[[ Dataset records, beginning ]]
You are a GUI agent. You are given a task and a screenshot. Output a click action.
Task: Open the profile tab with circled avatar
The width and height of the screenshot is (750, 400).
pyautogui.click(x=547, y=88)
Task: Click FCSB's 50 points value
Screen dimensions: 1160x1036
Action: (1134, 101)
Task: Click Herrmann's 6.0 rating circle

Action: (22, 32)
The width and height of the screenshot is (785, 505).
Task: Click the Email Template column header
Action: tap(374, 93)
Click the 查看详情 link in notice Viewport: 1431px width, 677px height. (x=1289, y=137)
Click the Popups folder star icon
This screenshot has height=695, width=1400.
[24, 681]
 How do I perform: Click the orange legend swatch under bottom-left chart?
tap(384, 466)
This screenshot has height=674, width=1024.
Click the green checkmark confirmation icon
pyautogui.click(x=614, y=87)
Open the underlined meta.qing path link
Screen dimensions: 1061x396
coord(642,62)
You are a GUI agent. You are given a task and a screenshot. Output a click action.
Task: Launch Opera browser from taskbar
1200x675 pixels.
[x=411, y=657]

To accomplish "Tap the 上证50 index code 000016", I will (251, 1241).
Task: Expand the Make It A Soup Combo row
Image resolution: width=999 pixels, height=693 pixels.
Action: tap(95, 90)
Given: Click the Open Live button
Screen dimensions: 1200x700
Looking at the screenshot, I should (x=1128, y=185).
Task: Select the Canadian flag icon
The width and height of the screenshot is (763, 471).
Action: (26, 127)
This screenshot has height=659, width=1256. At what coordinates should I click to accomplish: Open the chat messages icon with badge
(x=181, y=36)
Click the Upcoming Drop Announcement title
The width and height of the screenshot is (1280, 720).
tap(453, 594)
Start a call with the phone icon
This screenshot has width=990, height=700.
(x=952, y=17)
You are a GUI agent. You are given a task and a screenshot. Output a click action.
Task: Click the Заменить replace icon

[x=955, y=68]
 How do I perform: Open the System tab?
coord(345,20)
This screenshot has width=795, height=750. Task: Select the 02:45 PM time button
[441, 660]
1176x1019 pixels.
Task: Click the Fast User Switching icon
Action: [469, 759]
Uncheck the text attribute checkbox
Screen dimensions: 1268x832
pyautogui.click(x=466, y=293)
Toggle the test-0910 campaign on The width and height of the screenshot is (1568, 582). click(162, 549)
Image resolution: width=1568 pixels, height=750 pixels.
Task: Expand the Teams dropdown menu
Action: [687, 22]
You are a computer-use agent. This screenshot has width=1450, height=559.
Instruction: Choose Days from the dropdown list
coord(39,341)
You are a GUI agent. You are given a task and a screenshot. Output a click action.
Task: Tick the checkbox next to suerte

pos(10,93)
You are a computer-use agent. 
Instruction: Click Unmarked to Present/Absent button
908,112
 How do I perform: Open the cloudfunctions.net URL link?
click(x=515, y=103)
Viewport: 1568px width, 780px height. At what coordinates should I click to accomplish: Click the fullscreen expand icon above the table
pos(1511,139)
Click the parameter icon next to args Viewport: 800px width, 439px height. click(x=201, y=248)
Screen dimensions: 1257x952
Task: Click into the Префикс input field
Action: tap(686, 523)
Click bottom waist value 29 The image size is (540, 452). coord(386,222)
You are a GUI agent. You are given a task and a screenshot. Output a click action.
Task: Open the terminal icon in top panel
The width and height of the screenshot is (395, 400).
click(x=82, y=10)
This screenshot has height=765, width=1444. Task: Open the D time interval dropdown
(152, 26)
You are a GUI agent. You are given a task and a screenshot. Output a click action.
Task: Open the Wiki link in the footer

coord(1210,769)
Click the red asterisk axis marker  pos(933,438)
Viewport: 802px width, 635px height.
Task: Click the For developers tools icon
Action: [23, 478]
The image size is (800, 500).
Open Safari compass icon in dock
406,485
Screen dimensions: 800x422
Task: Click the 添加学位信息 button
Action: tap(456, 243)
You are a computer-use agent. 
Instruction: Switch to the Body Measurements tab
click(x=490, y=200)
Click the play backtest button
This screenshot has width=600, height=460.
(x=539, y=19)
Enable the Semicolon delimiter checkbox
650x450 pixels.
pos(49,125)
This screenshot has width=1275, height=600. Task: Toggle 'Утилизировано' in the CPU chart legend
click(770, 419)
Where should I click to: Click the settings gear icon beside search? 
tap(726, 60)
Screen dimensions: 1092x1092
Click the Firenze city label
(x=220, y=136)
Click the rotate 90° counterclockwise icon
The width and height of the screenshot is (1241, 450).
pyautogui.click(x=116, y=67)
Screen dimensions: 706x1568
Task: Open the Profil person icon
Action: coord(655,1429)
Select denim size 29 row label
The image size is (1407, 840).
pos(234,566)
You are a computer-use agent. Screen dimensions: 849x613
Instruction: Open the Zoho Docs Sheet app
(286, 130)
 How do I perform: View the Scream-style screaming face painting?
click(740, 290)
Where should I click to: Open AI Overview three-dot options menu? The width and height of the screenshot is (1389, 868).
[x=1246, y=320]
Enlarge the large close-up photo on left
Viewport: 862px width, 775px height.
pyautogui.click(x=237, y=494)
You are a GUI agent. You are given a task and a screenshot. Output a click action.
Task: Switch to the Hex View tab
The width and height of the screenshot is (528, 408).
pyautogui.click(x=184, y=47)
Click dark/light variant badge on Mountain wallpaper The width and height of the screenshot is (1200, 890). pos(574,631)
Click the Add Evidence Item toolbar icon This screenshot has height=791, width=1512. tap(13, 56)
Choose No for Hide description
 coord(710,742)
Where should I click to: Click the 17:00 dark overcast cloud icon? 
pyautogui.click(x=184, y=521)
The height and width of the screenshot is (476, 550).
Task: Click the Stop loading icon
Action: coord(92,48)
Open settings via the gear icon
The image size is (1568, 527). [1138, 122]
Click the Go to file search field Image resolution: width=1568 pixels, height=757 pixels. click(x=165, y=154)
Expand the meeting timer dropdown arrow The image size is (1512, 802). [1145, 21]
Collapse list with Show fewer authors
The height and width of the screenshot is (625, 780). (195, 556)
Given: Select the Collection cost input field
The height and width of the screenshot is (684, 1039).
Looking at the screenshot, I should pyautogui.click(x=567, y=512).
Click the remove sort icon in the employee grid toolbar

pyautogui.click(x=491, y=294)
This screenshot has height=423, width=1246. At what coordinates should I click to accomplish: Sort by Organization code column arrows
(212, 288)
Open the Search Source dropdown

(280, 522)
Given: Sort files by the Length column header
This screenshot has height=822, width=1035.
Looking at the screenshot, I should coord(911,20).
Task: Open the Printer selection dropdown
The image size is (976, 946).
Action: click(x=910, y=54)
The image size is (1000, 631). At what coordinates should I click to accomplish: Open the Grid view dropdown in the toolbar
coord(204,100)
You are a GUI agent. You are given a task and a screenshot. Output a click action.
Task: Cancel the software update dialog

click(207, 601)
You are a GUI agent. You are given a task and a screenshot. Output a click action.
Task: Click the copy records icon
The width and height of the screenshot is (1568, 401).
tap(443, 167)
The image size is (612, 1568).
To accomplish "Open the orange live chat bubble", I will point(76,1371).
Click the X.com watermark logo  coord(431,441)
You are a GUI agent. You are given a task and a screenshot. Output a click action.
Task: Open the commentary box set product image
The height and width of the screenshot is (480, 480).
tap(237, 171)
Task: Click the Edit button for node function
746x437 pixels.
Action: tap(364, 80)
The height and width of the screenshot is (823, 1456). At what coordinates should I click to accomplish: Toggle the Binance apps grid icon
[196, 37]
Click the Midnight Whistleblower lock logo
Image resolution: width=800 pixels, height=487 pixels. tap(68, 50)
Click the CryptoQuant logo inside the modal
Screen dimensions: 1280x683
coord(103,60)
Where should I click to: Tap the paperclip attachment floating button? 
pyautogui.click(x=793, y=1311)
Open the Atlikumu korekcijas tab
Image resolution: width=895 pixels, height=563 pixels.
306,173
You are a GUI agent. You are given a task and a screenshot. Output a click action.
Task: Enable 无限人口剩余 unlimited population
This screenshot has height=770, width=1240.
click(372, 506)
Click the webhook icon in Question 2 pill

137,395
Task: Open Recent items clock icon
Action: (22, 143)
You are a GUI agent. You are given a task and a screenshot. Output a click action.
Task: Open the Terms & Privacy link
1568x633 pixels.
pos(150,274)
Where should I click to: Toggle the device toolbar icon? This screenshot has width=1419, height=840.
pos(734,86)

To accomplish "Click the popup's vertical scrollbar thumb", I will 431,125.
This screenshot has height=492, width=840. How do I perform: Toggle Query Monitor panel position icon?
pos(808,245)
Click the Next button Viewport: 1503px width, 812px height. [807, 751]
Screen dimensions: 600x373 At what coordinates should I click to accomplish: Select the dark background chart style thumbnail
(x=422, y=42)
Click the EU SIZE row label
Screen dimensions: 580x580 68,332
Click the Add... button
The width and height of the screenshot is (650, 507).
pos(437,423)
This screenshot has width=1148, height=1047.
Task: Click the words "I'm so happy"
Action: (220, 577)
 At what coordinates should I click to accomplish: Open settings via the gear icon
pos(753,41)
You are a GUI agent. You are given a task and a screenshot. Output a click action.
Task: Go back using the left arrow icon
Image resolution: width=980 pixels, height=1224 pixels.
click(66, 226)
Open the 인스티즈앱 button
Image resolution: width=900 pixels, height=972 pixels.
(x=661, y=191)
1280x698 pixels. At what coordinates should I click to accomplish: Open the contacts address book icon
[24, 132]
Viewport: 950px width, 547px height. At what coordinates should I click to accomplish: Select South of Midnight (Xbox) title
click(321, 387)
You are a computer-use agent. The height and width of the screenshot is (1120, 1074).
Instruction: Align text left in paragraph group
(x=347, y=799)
[[ Dataset records, end ]]
Problem requirements:
Every line in the listing above that mentions "Enable" should be returned.

Written answer:
Enable the Semicolon delimiter checkbox
Task: Enable 无限人口剩余 unlimited population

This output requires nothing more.